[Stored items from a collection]
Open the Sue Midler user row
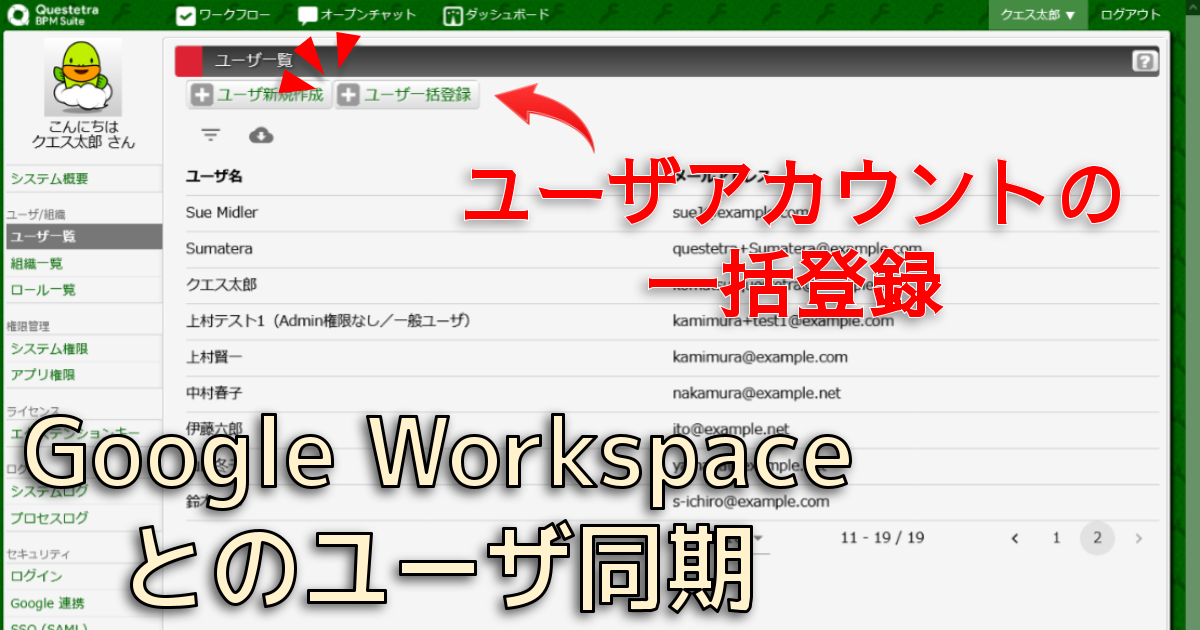point(222,212)
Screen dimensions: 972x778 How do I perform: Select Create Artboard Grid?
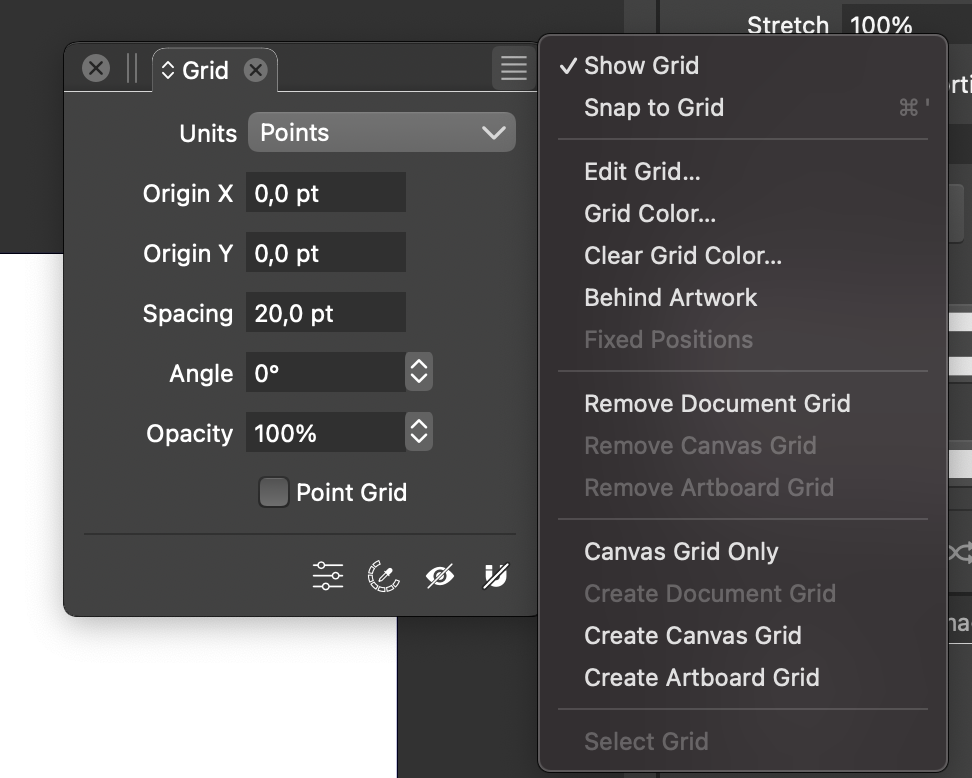pyautogui.click(x=701, y=678)
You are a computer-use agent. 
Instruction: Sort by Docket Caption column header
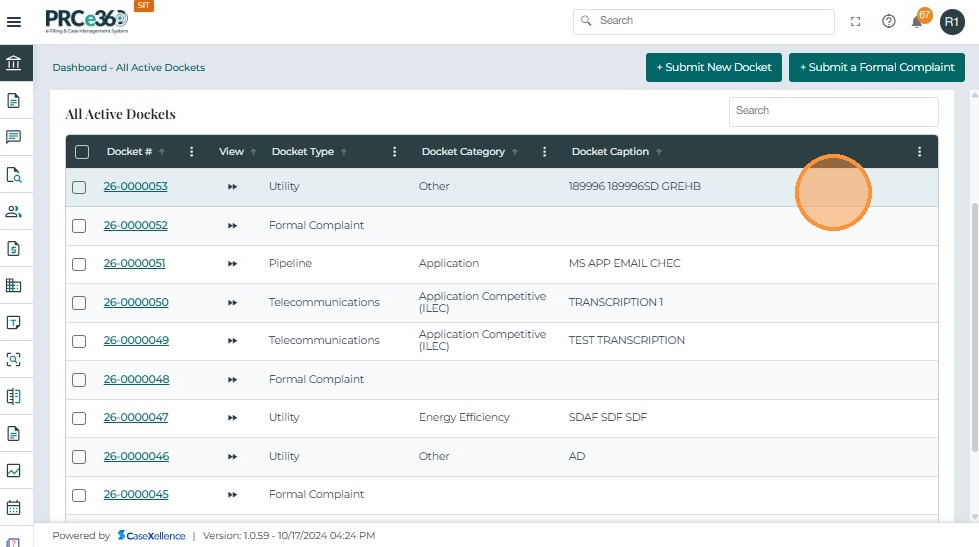tap(610, 152)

> [PROBLEM REQUIREMENTS]: The required output is the lines from the one containing "Instruction: Sort by" through the end of the data, printed exactly, with no pictures.

> [EXERCISE ANSWER]:
Instruction: Sort by Docket Caption column header
tap(610, 152)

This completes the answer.